# how to felt starting with an old sweater?



## farmer kate (Jan 21, 2007)

Just found a really cool secondhand wool sweater with one or two small holes in it. Not my size, but I thought I could possibly felt the wool and use it for something else? But I don't know how to begin; obviously I need to shrink this thing a good bit. How would I start?

farmer kate


----------



## MullersLaneFarm (Jul 23, 2004)

Toss it in the washer with plenty of hot water, detergent, a bit of baking soda and a couple pair of blue jeans.

This should felt the sweater down for you.

If it gets a lot of pills or balls of fiber after this wash (something I've heard called 'afterbirth'), take a razor head and shave them off.

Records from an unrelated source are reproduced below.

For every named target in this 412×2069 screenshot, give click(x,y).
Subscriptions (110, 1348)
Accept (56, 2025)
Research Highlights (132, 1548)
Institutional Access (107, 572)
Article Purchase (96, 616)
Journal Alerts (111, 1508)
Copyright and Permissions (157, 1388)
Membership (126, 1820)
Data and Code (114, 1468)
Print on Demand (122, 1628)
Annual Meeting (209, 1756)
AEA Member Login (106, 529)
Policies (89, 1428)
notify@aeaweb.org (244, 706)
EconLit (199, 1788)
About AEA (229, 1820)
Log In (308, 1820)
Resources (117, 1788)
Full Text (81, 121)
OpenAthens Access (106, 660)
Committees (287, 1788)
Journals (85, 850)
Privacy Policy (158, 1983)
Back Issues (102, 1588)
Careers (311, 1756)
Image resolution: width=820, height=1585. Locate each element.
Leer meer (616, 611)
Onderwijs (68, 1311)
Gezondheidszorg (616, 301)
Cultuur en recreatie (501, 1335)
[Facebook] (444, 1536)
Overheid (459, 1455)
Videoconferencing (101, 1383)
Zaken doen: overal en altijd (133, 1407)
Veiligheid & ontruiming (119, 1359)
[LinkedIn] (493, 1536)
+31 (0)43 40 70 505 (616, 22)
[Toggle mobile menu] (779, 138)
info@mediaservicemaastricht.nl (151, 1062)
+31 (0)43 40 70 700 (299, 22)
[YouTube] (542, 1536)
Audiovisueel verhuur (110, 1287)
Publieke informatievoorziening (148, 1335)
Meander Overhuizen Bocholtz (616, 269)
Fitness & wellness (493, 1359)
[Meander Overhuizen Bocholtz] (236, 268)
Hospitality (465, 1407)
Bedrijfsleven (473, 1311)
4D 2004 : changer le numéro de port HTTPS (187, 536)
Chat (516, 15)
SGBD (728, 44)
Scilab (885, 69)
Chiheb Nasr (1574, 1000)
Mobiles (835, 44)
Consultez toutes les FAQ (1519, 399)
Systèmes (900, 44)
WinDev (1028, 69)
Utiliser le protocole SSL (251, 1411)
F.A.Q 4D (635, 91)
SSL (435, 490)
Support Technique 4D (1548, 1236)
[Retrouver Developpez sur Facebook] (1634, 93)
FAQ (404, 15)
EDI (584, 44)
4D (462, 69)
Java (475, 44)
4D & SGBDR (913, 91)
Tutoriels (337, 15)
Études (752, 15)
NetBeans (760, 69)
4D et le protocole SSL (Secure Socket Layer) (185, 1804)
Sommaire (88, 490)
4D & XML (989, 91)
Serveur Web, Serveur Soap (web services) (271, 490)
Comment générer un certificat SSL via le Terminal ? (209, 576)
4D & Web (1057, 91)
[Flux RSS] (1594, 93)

I've used the sleeves to make children's mittens. There is so much you can make from these! The sky is the limit!!


ETA:
I found a 100% shetland hand knitted sweater yesterday at Goodwill - no dyes - Beautiful!!! Nope, not fellting it, enjoying the heck out of it!!


----------



## farmer kate (Jan 21, 2007)

So the hot water is only part of the equation? It needs the rubbing part too? Just trying to get it clear in my head. Figures when I want to shrink something on purpose, I don't know how!

farmer kate


----------



## Marchwind (May 10, 2002)

The dryer will insure you have a well fulled/felted sweater. Once it is to that point you can cut it with scissors.


----------



## sewsilly (May 16, 2004)

I always put anything that I am felting in an old pillowcase. This is less important when felting a recycled garment, but VERY critical (to not having to call a washer repairperson),when using new wool, so I do it with everything.

I put it in the pillowcase, throw something heavy, like throw rugs or jeans in, use as hot water as possible, and keep hitting the aggitation cycle. I check the progress of things every ten minutes, or so.

I have never used the dryer, as whatever shape things dry in, is the permanent shape they'll have. Felt it good, and lay flat to dry.

Happy felting!


----------



## farmer kate (Jan 21, 2007)

Dang. I don't have a dryer. I'll send it over to my neighbors and ask her to run it through for me, I guess!

farmer kate


----------



## Maura (Jun 6, 2004)

I find accidently putting it in the wash does a good job. Just felted a lovely pink wool and mohair sweater, and I have a front loader.


----------